The Perfect Butter-Basted, Pan-Seared Ribeye Steak
A butter-basted steak is a thing of great beauty. For me, a perfectly pan-seared ribeye steak bathed in butter and aromatics is my favourite way to cook steak. Yes, moreso than a grilled steak. Why? Because the sear on a pan is more even and more intense which then in turn really intensifies the beefy flavour. The butter combination with aromatics like garlic, bay leaf, and rosemary lends an incredible background flavour to the meat too.
Author:The Peasant's Daughter
A large well-marbled steak, at least 1 1/2 inches thick, preferably ribeye
1 whole garlic clove, scored on the outside
1 bay leaf
1 bunch of fresh or dried herbs of choice, like rosemart or thyme (or both)
Liberally salt your steak. Either up to three-days in advance, or 45 minutes before cooking. I aways take my steak out and leave it at room temperature about 45 minutes before cooking too.
Heat up your pan (and turn on your hood vent!) for about ten-minutes until it is ripping hot, on medium-high heat. The pan must be HOT! If your steak is well-marbled with a nice thick rind of fat, you will not need additional oil. If your steak is lacking that rind of beautiful fat, add some ghee, lard, or tallow into the pan — just not butter.
Using a pair of metal tongs, hold the steak and lower the thick rind of outside fat onto the pan, slowly and carefully searing it until charred — 2-3 minutes approximately.
Once that outside fat has rendered and charred, lower your steak into the hot pan where it should immediately begin to sizzle — your hood vent is on right?
Leave the steak for a minute, then flip it.
Keep casually flipping the steak back and forth. There is no hard and fast rule with this. Just monitor the developing sear and the eveness with which is appears.
I do this for 5 minutes exactly (set a timer if you need too) and then I add my butter, about 1/4 cup to 1/2 cup, along with my aromatics. The butter and fat will sizzle violently and sputter at this point. It's normal.

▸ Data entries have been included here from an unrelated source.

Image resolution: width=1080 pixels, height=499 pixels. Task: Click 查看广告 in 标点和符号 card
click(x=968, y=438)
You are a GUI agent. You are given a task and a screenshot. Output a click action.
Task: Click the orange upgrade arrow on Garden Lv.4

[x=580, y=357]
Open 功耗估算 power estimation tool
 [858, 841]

With the butter now in the pan, there are two things you can do to baste the steak and I find that both work equally well. The first is using a silicone pastry brush to constantly baste the steak with the melted butter while flipping every 20 seconds or so. The second method is to tilt the pan until the butter pools to one side of the pan, and using a spoon to constantly baste and bathe the meat while also ocasionally flipping.
In my experience, a 1 1/2 to 2 inch steak will take 7-8 minutes to reach a medium-rare temperature, but the only way to be sure is to use an instant-read digital thermometer. For medium-rare it should be between 120 and 125°F (about 50° Celcius) when it comes out of the skillet.
If the edges of your steak are still slightly pale, you can use your tongs to gently lift the meat and sear the edges too.
Rest your meat on a plate, covered, with the aromatics and butter poured over it for 10 minutes.